The Agony in the Garden: The Place of Transformation

Ronald Rolheiser
Last in a seven-part lenten series
Reproduced with Permission

"There is only one way to put an end to evil, and that is to do good for evil." That cryptic phrase from Leo Tolstoy can serve as a key to help understand the real drama that Jesus underwent in Gethsemane.

The blood he sweated there, as lover, was not just the blood of the romantic lover, the obsessive pain of elusive love, the bitter pain of love gone sour, or the crushing pain of having to give up romance for fidelity. Jesus suffered these in Gethsemane, but there was something more. He also had to sweat the blood of the lover who is willing to absorb the tension inside a community so as to transform it and take it away. In the Garden of Gethsemane, Jesus sweats the blood of the lamb who takes away the sins of the world.

Jesus is the lamb who takes away the sins of the world. That's the central piece in the Christian notion of salvation and it's also the ultimate icon inside of our faith.

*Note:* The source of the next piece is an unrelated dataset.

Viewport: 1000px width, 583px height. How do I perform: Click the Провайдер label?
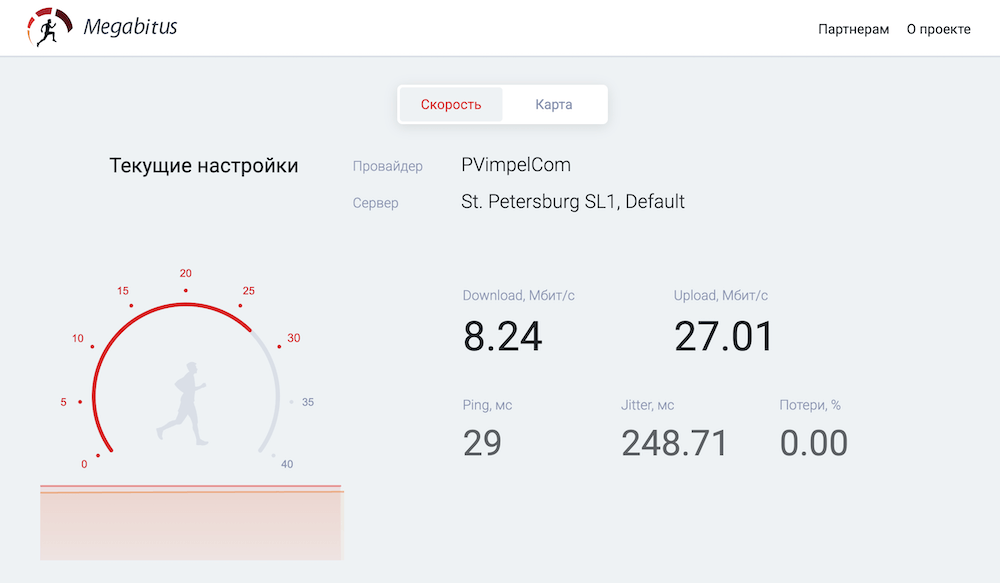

It has a variety of expressions, but always the same meaning: "Jesus' suffering takes away our sins." "We are washed in the blood of the lamb." "By his stripes we are healed." "Jesus' sufferings reconcile us to God." But how are we washed-clean and reconciled through the blood of Jesus?

Scripture expresses this in metaphors and we must be careful, precisely, to not turn metaphor into literal understanding here. Jesus did not die to appease a God whose anger at humanity could not be placated by anything humans could do. God didn't need to see Jesus suffer horrific pain and humiliation in order to forgive us for sin. God doesn't have to be appeased; though, granted, that's what the metaphors and icons of the "lamb of God" can suggest.

Jesus took away sin, not by placating some anger in God, but by absorbing and transforming sin. How?

In ancient times, there were "scapegoat" rituals, liturgies intended to take tension out of a community. When tensions within ran high, communities would gather and symbolically invest those tensions onto a goat or a sheep which they would then drive out into the wilderness to die. The idea was that this animal, the "scapegoat", took the tension and sin out of the community by leaving the community and dying.

Jesus does this, but in a radically different way. He takes the sin and tension out of the community, not by dying and going away, but by absorbing and transforming it into something else. How does he do this?

Perhaps an image (sadly, more mechanical than organic) might be helpful: Jesus took away our sins in the same way as a filter purifies water. A filter takes in impure water, holds the impurities inside of itself, and gives back only the pure water. It transforms rather than transmits.

We see this in Jesus: Like the ultimate cleansing-filter he purifies life itself: He takes in hatred, holds it, transforms it, and gives back love; he takes in bitterness, holds it, transforms it, and gives back graciousness; he takes in curses, holds them, transforms them, and gives back blessing; he takes in chaos, holds it, transforms it, and gives back order; he takes in fear, holds it, transforms it, and gives back freedom; he takes in jealousy, holds it, transforms it, and gives back affirmation; and he takes in satan and murder, holds them, transforms them, and gives back only God and forgiveness. Jesus takes away the sins of the world in the same way a water-filter takes impurities out of water, by absorbing and holding all that isn't clean and giving back only what is.

This isn't easy. To do this, without resentment, means sweating blood, a lover's blood. Jesus walked into the Garden of Gethsemane as the archetypal lover, but also as one tempted, just as we are, towards bitterness, fear, resentment, and self-protection. He was haunted by all the same proclivities that beset us. But, and this is the point, in Gethsemane, he transformed rather than transmitted those temptations. He didn't simply give back in kind, letting the energy simply flow through him. He purified the energy and took the tension and sin out of it by absorbing them. It cost him his blood, his life, and his reputation. He had to sweat blood, but he emerged from the Garden the truly generative lover who, at the price of giving away everything, gives back peace for tension and forgiveness for sin, absorbing in his own person the tension and sin so as to take them out of the community. The giving over of that kind of blood really does wash away sin.

And, in doing this, Jesus doesn't want admirers, but followers. The Garden of Gethsemane invites us, everyone of us, to step in, and to step up. It invites us to sweat a lover's blood so as to help absorb, purify, and transform tension and sin rather than simply transmit them.